* [TASKS TO COMPLETE]:
A - Please reproduce word for word the part of the passage below on the Federal Innovation Partnership that opens with "No cabinet level" and closes with "stay competitive globally.".
B - Write the next part of the passage below on the Federal Innovation Partnership, picking up where it stops.

* [PASSAGE PROVIDED]:

--

We believe outstanding amounts of knowledge exist in the federal agencies through managing these programs and it’s important to retain some level of independence in program administration. The Federal Innovation Partnership would add a level of oversight and ability to leverage resources and the strategic updating of programs to respond to the current global innovation environment. The chairman of the Federal Innovation Partnership would be the National Innovation Advisor, who will be an advisor to the President on strategic issues related to national innovation and competitiveness.

No cabinet level position in the Administration currently exists for maintaining America’s position as the global innovation leader, as well as making sure that federal agencies collaborate with each other and leverage resources effectively. The national innovation advisor in tandem with the Federal Innovation Partnership program would ensure consistency in the way the programs are administered and made accountable and they will work to update and enhance programs to meet the changing nature of what it takes to stay competitive globally.

Currently the federal budget for the listed Federal Technology Innovation Programs is approximately $3 billion. These programs effectively launch new technologies from the federal laboratories, small businesses, nonprofit research organizations, universities, and other centers of excellence in the United States. It will be important for the National Innovation Advisor to monitor the balance of the federal investment portfolio between basic, applied, advanced, and mature technologies and industries to improve our competitive position globally and recommend new programs, investments, and initiatives where needed.

--

* [DATA RECORDS]:

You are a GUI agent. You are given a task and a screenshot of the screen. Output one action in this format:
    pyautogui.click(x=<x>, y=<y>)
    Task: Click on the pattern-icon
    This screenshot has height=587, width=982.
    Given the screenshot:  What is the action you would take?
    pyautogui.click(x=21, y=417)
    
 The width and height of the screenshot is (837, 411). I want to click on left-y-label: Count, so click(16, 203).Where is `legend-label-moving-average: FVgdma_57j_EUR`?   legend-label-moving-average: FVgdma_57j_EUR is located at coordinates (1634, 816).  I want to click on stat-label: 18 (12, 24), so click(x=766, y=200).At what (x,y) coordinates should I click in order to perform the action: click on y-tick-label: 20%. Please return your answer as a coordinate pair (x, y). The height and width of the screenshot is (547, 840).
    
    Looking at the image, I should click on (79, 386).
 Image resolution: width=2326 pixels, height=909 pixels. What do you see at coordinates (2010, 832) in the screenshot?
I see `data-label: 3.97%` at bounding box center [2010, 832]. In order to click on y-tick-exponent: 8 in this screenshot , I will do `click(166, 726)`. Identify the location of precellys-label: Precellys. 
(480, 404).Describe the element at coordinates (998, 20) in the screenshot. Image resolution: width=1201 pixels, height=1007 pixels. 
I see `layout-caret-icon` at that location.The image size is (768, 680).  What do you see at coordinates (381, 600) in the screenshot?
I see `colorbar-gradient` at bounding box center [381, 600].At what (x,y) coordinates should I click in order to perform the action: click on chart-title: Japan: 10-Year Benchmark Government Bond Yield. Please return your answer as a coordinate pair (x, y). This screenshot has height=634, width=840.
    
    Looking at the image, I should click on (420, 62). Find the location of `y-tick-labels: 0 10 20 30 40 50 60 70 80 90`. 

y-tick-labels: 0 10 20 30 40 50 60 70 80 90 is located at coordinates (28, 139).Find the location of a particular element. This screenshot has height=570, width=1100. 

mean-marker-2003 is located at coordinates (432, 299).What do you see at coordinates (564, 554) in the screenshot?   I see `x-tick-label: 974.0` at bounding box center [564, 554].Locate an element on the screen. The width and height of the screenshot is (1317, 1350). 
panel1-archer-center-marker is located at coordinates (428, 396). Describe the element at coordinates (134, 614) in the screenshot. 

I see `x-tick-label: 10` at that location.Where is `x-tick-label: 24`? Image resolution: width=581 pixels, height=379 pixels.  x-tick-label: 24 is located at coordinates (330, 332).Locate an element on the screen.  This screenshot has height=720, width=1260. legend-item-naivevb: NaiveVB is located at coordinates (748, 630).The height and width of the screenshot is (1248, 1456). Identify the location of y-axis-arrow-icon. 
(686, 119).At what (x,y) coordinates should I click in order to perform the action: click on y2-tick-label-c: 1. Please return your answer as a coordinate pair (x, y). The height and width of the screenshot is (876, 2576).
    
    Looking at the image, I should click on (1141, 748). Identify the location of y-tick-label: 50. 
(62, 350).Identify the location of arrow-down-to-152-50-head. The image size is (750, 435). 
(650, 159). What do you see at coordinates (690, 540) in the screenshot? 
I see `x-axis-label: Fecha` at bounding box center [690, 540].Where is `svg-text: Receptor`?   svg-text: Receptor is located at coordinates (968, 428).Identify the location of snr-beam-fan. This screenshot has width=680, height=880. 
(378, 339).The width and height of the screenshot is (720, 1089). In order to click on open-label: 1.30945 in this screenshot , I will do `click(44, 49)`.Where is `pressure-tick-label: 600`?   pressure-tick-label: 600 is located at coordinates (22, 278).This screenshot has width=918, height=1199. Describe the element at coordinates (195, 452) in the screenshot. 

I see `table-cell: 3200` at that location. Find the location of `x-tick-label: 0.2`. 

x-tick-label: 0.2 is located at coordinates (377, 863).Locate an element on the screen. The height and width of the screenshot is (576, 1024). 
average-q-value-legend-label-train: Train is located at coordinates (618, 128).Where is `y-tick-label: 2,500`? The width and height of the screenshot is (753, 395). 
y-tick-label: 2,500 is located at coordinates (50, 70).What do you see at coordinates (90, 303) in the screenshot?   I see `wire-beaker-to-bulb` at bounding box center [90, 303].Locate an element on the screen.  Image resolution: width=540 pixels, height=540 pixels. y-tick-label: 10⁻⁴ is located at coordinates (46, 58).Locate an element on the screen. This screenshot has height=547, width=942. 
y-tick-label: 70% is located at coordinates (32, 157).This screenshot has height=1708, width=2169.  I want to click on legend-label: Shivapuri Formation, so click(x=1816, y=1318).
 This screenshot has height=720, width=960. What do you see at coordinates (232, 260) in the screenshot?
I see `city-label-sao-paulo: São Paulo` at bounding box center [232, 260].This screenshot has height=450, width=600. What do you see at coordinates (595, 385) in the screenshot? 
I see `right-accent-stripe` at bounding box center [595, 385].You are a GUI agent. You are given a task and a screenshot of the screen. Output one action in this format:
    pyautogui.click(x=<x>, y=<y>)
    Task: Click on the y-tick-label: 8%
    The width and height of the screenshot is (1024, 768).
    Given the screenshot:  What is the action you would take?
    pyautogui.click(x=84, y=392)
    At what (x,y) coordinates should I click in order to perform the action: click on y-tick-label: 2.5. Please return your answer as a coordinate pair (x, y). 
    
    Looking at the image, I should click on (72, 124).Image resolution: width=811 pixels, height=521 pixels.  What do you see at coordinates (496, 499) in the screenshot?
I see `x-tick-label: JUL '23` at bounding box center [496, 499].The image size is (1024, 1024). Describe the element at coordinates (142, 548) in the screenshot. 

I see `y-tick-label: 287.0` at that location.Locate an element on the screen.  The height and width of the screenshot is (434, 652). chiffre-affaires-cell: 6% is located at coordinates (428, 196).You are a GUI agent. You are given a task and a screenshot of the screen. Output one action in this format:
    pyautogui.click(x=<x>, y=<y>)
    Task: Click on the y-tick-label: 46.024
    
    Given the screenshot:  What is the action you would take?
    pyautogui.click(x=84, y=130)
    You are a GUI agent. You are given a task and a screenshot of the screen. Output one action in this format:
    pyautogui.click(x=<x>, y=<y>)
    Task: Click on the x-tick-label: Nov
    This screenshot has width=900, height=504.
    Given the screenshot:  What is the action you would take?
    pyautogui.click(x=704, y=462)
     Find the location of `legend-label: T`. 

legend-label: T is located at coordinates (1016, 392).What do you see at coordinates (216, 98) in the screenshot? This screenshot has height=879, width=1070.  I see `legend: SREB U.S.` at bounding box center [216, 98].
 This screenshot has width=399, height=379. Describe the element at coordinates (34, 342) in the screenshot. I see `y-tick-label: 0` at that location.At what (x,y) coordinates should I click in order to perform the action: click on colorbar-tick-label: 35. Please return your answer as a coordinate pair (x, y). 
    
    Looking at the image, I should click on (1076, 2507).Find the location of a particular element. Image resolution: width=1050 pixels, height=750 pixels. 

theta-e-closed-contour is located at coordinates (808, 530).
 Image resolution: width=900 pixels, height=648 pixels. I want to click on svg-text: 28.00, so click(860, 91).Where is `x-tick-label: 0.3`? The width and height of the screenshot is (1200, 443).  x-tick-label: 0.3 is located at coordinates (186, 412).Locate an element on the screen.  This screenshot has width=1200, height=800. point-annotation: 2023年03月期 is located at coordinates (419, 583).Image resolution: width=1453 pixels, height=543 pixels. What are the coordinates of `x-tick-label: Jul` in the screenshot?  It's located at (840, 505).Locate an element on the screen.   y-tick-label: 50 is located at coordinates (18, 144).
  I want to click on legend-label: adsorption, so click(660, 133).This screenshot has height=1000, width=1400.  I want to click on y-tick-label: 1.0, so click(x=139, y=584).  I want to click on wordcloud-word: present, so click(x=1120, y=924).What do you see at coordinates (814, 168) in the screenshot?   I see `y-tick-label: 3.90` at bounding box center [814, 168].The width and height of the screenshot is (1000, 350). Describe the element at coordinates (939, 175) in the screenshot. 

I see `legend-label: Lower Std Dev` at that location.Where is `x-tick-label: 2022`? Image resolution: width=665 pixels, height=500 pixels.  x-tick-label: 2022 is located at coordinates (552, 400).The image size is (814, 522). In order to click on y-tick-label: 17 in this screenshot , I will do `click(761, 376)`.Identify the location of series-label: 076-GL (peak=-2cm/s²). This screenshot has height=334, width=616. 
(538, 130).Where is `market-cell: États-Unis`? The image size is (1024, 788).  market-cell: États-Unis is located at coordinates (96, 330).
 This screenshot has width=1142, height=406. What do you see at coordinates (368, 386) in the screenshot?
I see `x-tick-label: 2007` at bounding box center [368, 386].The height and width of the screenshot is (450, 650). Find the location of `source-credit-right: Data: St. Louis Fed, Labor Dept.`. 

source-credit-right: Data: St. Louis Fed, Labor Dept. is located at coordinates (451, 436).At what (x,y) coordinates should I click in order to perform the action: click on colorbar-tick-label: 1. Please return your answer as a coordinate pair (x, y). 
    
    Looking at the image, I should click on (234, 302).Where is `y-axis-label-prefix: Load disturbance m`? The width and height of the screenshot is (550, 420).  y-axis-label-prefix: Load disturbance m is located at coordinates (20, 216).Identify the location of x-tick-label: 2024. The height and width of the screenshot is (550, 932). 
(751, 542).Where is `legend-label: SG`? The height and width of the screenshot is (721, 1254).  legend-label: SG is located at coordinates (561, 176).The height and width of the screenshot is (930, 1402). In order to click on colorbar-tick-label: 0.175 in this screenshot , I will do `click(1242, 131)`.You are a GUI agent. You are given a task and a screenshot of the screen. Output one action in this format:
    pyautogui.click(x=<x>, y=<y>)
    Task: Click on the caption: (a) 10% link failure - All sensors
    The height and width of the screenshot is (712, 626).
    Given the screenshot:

--

* [ANSWERS TO THIS EXERCISE]:
A -
No cabinet level position in the Administration currently exists for maintaining America’s position as the global innovation leader, as well as making sure that federal agencies collaborate with each other and leverage resources effectively. The national innovation advisor in tandem with the Federal Innovation Partnership program would ensure consistency in the way the programs are administered and made accountable and they will work to update and enhance programs to meet the changing nature of what it takes to stay competitive globally.

B -
The other programs represented in the Federal Innovation Partnership are existing Federal Innovation Capital Programs, which provide financial incentives for innovation-based development. Very few of these programs have been structured to support the rapidly growing entrepreneurial innovation economy of the United States. This needs to change. Our policy framework would enable this reform to happen at a federal level coordinated through the White House to ensure effectiveness.

As our National Innovation Framework chart on page 7 illustrates, the Federal Innovation Partnership program would work through the National Public Private Partnership Innovation Program to coordinate investments from the public-private National Innovation Seed Fund to direct innovation investment capital efficiently but opportunistically around the country. This public-private partnership of existing innovation associations and networks would provide outreach and investment-intelligence roles between the states and regions, and allow the federal government to align technology innovation investment programs with federal, state, regional and university programs.

National Innovation Seed Fund

A collective response to financing innovation-based businesses

The United States is currently losing is its innovation leadership and national competitive advantage by not supporting high-growth entrepreneurial companies. According to the U.S. Small Business Administration, innovative small businesses have generated between 60 to 80 percent of net new jobs annually over the last decade. These young companies employ 30 percent of high-tech workers such as scientists, engineers, and information technology workers.

Furthermore, small-and medium-sized enterprises produce between 14 times more patents per employee than large patenting companies. In short, small companies are a key source of innovation for themselves and for large companies in terms of fueling mergers, acquisitions, and licensing activities. See the diagram in Figure 7 for a quick understanding of the financing lifecycle that creates this innovation.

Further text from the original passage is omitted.